Stored items
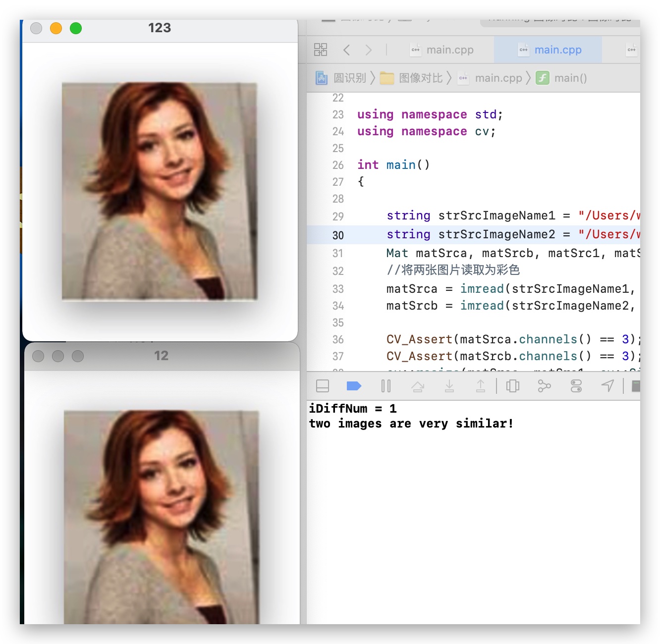
Task: Hide the debug area with the layout icon
Action: click(323, 386)

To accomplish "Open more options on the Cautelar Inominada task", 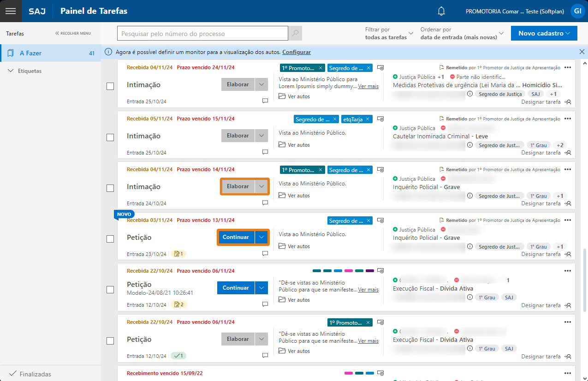I will coord(567,119).
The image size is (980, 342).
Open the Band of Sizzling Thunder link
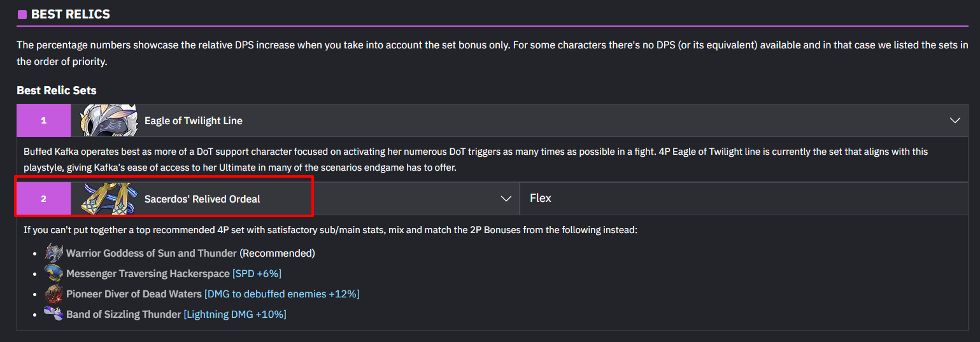[124, 315]
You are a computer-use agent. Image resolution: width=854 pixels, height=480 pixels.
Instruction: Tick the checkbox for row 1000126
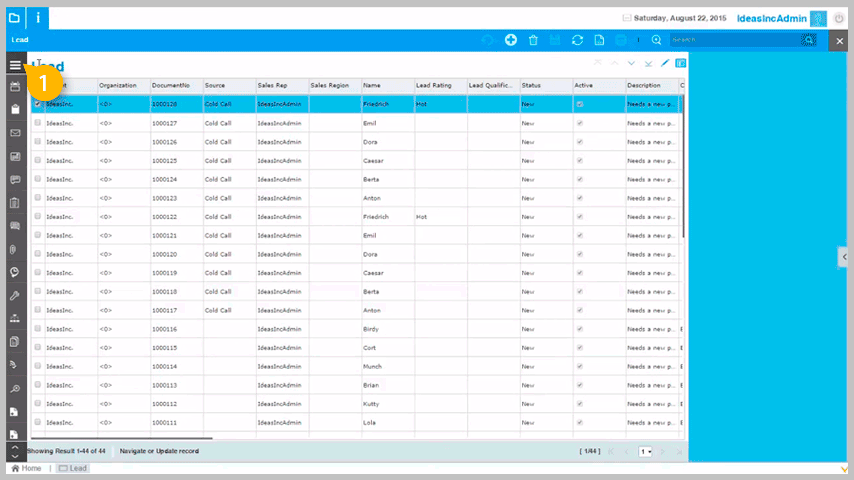tap(38, 142)
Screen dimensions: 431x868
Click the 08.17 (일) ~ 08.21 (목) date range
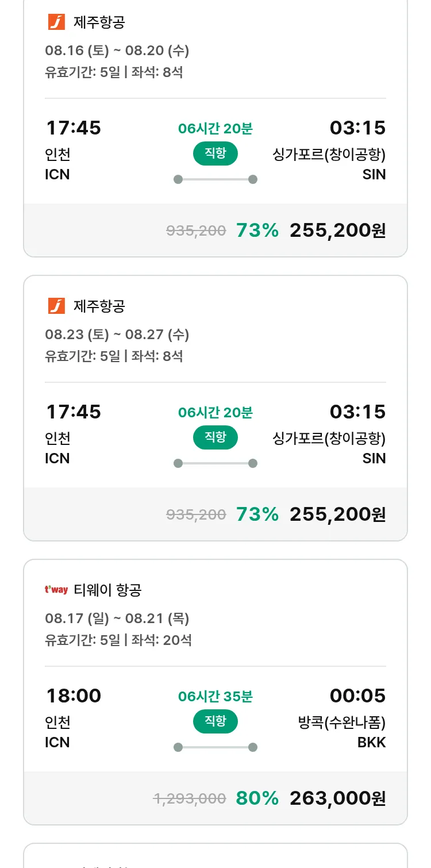tap(117, 619)
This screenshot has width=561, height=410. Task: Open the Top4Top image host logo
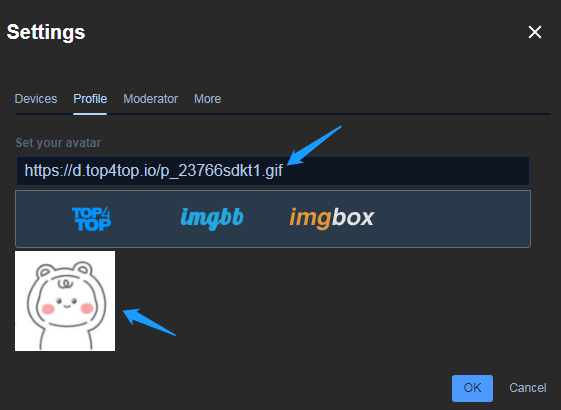point(92,219)

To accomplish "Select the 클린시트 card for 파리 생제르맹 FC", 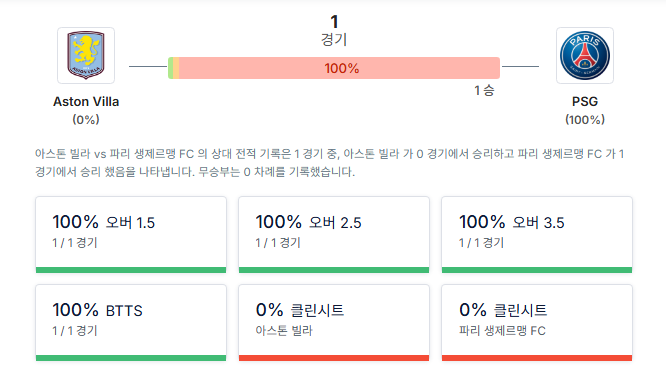I will click(x=537, y=323).
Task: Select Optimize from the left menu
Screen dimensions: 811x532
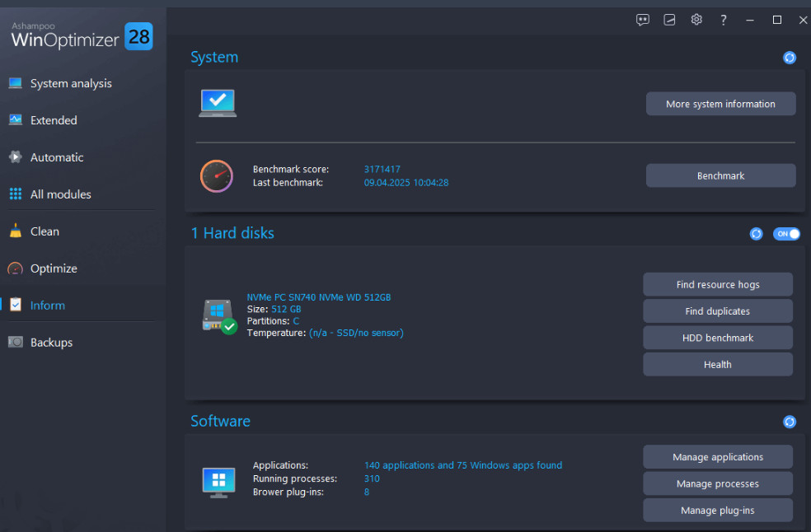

● **Task item**
Within the records above, count the lines that contain "dimensions" and give the number with nothing added.

● **Exercise answer**
2